研究課題/領域番号 |
21K04971
|
研究種目 |
基盤研究(C)
|
配分区分 | 基金 |
応募区分 | 一般 |
審査区分 |
小区分31020:地球資源工学およびエネルギー学関連
|
研究機関 | 公益財団法人北海道科学技術総合振興センター |
研究代表者 |
村上 拓馬 公益財団法人北海道科学技術総合振興センター, 幌延地圏環境研究所, 研究員 (30422760)
|
研究期間 (年度) |
2021-04-01 – 2024-03-31
|
研究課題ステータス |
完了 (2023年度)
|
配分額 *注記 |
3,900千円 (直接経費: 3,000千円、間接経費: 900千円)
2023年度: 390千円 (直接経費: 300千円、間接経費: 90千円)
2022年度: 1,300千円 (直接経費: 1,000千円、間接経費: 300千円)
2021年度: 2,210千円 (直接経費: 1,700千円、間接経費: 510千円)
|
キーワード | ヨウ素 / 地下水 / 堆積岩 / 北海道北部 / 第三系堆積岩 |
研究開始時の研究の概要 |
ヨウ素は日本が世界に輸出できる数少ない資源の1つである。

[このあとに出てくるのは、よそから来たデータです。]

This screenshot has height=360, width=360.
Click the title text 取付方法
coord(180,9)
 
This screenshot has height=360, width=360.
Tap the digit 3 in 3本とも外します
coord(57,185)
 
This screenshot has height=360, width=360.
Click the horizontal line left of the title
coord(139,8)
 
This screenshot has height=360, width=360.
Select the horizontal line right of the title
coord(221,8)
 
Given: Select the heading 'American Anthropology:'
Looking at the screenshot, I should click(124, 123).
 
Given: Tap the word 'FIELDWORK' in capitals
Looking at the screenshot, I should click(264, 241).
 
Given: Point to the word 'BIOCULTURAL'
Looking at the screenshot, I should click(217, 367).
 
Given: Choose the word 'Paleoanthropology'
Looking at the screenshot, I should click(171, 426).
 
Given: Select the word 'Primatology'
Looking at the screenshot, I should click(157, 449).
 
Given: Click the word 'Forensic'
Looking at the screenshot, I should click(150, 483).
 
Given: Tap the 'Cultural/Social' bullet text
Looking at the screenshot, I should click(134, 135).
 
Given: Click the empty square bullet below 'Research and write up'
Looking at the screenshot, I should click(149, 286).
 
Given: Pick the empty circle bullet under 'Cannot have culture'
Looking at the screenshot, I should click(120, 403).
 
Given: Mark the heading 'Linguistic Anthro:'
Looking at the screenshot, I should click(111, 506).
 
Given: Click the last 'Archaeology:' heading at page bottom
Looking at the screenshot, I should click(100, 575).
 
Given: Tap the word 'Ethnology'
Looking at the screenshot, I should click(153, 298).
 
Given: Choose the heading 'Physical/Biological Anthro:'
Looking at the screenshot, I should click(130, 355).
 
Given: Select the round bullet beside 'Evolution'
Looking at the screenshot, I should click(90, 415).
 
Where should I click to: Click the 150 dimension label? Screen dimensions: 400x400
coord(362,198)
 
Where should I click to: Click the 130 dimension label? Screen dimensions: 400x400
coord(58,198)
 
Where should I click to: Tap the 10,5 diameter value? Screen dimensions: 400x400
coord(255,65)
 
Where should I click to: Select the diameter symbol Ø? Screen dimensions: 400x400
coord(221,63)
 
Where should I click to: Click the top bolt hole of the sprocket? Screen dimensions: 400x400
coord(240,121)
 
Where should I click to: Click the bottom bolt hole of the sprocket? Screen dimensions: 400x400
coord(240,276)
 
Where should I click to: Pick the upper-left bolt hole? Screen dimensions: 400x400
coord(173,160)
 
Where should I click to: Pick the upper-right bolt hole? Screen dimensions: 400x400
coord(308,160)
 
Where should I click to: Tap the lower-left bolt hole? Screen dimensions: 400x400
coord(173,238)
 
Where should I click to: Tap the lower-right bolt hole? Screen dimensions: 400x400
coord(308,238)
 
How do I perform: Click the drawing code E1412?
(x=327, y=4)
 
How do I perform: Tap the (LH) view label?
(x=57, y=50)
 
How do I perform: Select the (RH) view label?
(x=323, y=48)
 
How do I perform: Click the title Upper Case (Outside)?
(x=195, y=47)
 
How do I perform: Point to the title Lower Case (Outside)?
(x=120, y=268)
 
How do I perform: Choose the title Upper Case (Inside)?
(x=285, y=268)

日本で生産されるヨウ素は南関東ガス田をはじめとする水溶性ガス田の地下水から生産され、世界生産量の約30%を担っている。しかし、その起源は堆積岩中の有機物であることがわかっているが、詳細な移行挙動や天然ガスとの関係性は明確ではない。本研究では、その地下水データとその地下水を胚胎する堆積岩中の元素濃度や同位体比を調査することで、地下環境中におけるヨウ素の濃集機構を明らかにし、その起源やヨウ素鉱床の成因を明らかにする事を目的とし、我が国おけるヨウ素資源の確保に貢献する。
|
研究実績の概要 |
本研究では、道北地域の第三紀堆積岩から採取された地下水中に高濃度で含まれるヨウ素の起源とその移行挙動を明らかにすることを目的とした。日本国内で生産されるヨウ素は主に南関東ガス田などの水溶性ガス田の地下水から抽出されており、この地下水は鮮新世から更新世の地層に由来している。しかし、その詳細な起源や移行メカニズムについては十分に理解されていない。本研究では、地下水の年代決定やトレーサーに用いられるヨウ素同位体比の分析を通じて、より深い理解を目指した。 本年度の研究では、昨年度に引き続き、ヨウ素含有量の低い岩石試料のヨウ素抽出試験を実施した。昨年度の分析結果では、抽出溶液中のヨウ素同位体比が1,633〜75,654×10^-14とばらつきが大きく、測定ごとの誤差も顕著であった。これを改善するために、本年度は試料量の増加や抽出前の試料洗浄回数を変更し、12試料を新たに分析し、同位体比は129〜348×10^-14と安定した値が得られた。 本研究期間を通じて、岩石試料のヨウ素同位体比は同じ層準に含まれる地下水中の値よりも高いことが示され、地層内でのヨウ素同位体比の移行には水-岩石間の吸脱着が影響している可能性が示唆された。この吸脱着には微生物の寄与が大きいことが報告されているため、今後の課題として、微生物の影響をより詳細に調査するため、地下環境を模擬した還元環境下でのヨウ素吸着試験の実施や、異なる地質環境での比較研究を実施し、地層内におけるヨウ素の挙動を総合的に理解する必要がある。 本研究の意義と重要性として、道北地域の地下水中におけるヨウ素の高濃度の起源解明により国内外の類似鉱床の形成過程の理解の寄与や、水-岩石間におけるヨウ素の移行メカニズムの解明による高レベル放射性廃棄物の地層処分分野への応用の2点が考えられる。